3 pts (because the function said to print):

[1] "FUNCTION!"

3 pts (because it returned unassigned data):

[1] 2

Respond with a list of choices / filled in blanks:

The following returns a [vector/data.frame] of the rows of `iris` where the [at least one of the / both of the] following are TRUE:
The Species column value contains ______.
The Sepal.Width column contains values less than or equal to 2.3.

iris[grepl("^.e",iris$Species)&iris$Sepal.Width<=2.3,]

The following returns a data.frame of the rows of `iris` where the both of the following are TRUE:
The Species column value contains an e following the first letter.
The Sepal.Width column contains values of less than or equal to 2.3.

data.frame #2 pt
both of the #2 pt
an e following the first letter #2 pts

Calculate coverage of the genome in the below example.
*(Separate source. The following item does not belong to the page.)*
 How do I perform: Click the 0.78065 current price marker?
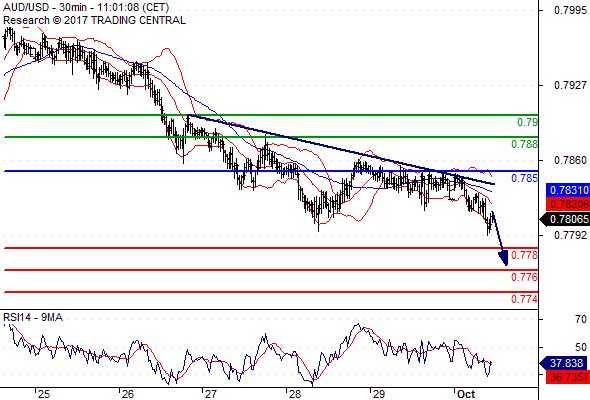click(x=565, y=219)
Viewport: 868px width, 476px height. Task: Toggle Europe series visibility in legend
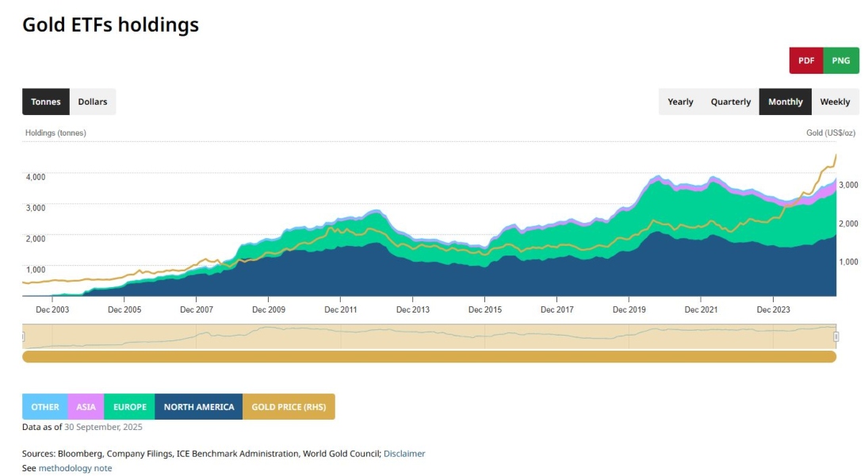129,407
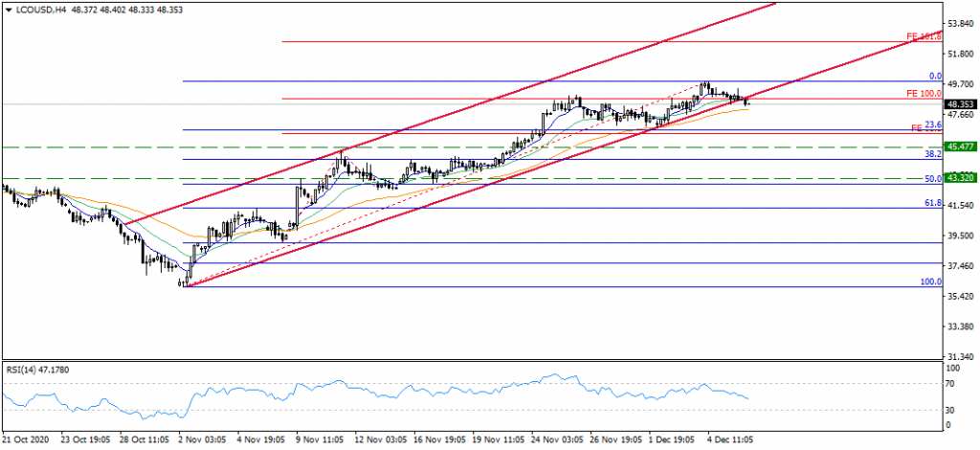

You can use R on this one (the exam just has you set up the math).

Example: A scientist uses a sequencing technique that generates 500 reads of 100 bp paired-end reads (100 bp per side). This technique is applied to a 10 Kilobase target sequence. What will be the average read depth per position assuming all positions are equally likely to be observed?
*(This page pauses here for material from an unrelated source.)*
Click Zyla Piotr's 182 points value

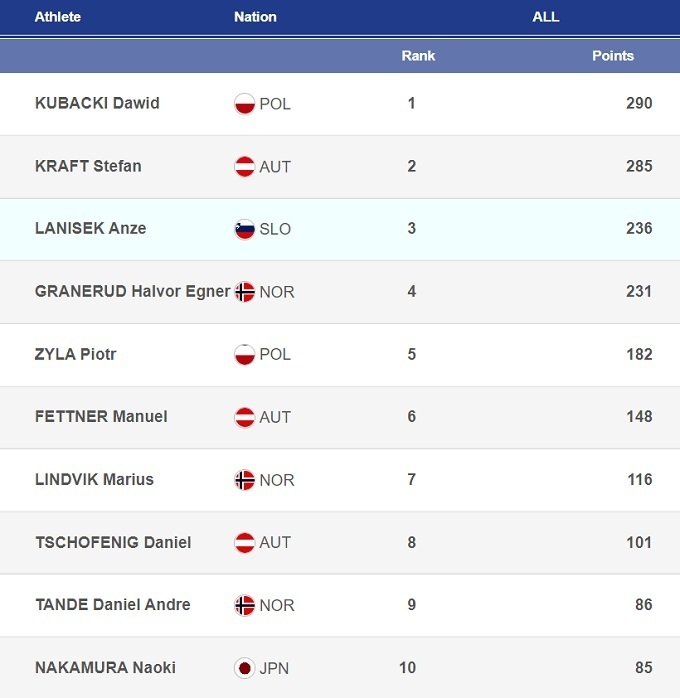pos(638,354)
Coverage = (Total nucleotides of sequencing data) / (Total nucleotides in sequencing target)

Formula:
C = (N * L) / G

Where:
N = Total number of reads
L = Length of each read (in base pairs)
G = Total size of the genome (in base pairs)

Total nucleotides of sequencing data
500 reads * 100 bp per side * 2 sides = 100,000 Total nucleotides

Total nucleotides of sequencing target
10 Kb * 1000 nucleotides / Kb = 10,000 nucleotides

Coverage
100,000 bp of reads / 10,000 in target = 10x coverage

Background
Coverage refers to the average number of times a nucleotide is read during sequencing. It's an important metric that helps assess the completeness and reliability of the sequencing data.

What is the class of each obj# in the output below?

obj1 <- letters[1:4]
obj2 <- data.frame(lower=obj1,pos = 1:4)
obj3 <- obj2$pos
obj4 <- obj2[2:3, ]
obj5 <- obj2[2:3,1]

#2 pts per correct answer
character
data.frame
integer (numeric or double would suffice for credit)
data.frame
character

Write code that returns a data.frame with all columns across the rows of `iris`where the Petal length or Petal width are greater than 6.6 or 2.4 respectively.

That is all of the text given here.